ECCploit: New variant of Rowhammer attack found bypassing ECC memory

  • The new exploit can allow an untrusted app to gain full administrative rights.
  • Researchers found that it can take anywhere between 32 minutes to a week to execute an ECCploit attack.

A new variant of the Rowhammer attack dubbed ECCploit bypasses Error-Correcting Code (ECC) protections. ECC memory is built in several widely used models of DDR3 chips. In a research paper titled ‘ECCploit’, academicians expanded the characteristics of the new version while comparing the functionalities of the new attack to the previous version.

What is Rowhammer?

For the uninitiated, Rowhammer is a vulnerability in dynamic random access memory (DRAM) chips that can allow attackers to gain access to systems. The attack could be used to escalate administrative privileges on computers and networks. It affects DDR3 and DDR4 SDRAM modules.

In early 2015, researchers discovered that by reading data stored in just one row in DRAM repeatedly, they could manipulate the data stored in other memory rows and cause data corruption.

In the following years, research on the Rowhammer attack led to various other theories, such as using JavaScript and the web to conduct the attack, taking over Windows computers via the Microsoft Edge browser, taking over Linux-based virtual machines installed in cloud hosting environments. Researchers also discovered that the Rowhammer attack could allow attackers to gain root permissions on an Android smartphone and target an Android memory subsystem called ION.

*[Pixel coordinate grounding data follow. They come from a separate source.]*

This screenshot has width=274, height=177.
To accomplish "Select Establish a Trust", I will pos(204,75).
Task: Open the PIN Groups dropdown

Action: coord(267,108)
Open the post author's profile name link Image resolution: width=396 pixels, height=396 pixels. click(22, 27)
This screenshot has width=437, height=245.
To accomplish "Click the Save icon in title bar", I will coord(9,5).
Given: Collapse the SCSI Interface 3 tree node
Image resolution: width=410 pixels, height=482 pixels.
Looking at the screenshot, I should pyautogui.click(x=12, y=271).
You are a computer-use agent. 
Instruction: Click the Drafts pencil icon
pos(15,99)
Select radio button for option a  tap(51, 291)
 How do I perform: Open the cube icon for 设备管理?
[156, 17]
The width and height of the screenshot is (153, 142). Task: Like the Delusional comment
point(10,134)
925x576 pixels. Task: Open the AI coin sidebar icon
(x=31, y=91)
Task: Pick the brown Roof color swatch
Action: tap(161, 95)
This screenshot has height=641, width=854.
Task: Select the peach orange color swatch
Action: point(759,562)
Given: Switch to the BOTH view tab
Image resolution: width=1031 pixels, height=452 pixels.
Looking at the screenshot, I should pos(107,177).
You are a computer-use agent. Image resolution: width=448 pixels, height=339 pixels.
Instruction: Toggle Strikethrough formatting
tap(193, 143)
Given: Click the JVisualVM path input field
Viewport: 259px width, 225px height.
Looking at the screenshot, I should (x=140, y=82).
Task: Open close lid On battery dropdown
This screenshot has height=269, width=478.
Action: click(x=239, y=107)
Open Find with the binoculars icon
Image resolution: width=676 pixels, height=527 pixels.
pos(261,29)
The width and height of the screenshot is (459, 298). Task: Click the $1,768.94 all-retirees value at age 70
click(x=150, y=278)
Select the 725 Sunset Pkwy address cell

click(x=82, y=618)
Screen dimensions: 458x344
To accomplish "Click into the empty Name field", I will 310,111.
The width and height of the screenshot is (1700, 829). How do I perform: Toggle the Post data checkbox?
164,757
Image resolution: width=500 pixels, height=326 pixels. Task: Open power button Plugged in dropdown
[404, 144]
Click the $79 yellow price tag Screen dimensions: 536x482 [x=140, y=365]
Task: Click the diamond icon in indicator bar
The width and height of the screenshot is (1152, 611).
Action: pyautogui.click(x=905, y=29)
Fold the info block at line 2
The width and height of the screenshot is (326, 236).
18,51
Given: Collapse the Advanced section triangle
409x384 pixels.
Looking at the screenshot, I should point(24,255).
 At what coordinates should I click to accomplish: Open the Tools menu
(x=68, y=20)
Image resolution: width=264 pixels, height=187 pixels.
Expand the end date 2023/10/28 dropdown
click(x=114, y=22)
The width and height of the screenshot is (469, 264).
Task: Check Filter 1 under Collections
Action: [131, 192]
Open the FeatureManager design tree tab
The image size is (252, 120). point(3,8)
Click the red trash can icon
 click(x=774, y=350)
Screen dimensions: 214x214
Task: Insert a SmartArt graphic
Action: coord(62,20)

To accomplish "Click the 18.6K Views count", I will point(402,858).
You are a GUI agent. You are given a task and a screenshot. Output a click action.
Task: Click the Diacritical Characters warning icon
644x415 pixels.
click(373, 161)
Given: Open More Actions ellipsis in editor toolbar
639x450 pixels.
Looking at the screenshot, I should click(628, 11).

What does the new theory say?

In the recent research paper, researchers developed a new variation of the Rowhammer attack and found that the attack could bypass ECC memory.

During the analysis, the researchers observed that the new exploit is capable of flipping two bits, which can have major consequences. For instance, this can allow an untrusted app to gain full administrative rights, evade detection by sandbox or virtual-machine hypervisor, or root out devices running the vulnerable Dual In-line Memory Module (DIMM).

However, there are several challenges to make a successful attack attempt using the variant. Researchers explained that the foremost challenge for attackers is to find the ECC algorithm implemented in the memory controller of the targeted system’s processor, in order to initiate the attack. The other disadvantage is that it takes anywhere between 32 minutes to a week to execute the ECCploit attack, which is considered to be a significantly long period of time for hackers to launch an attack.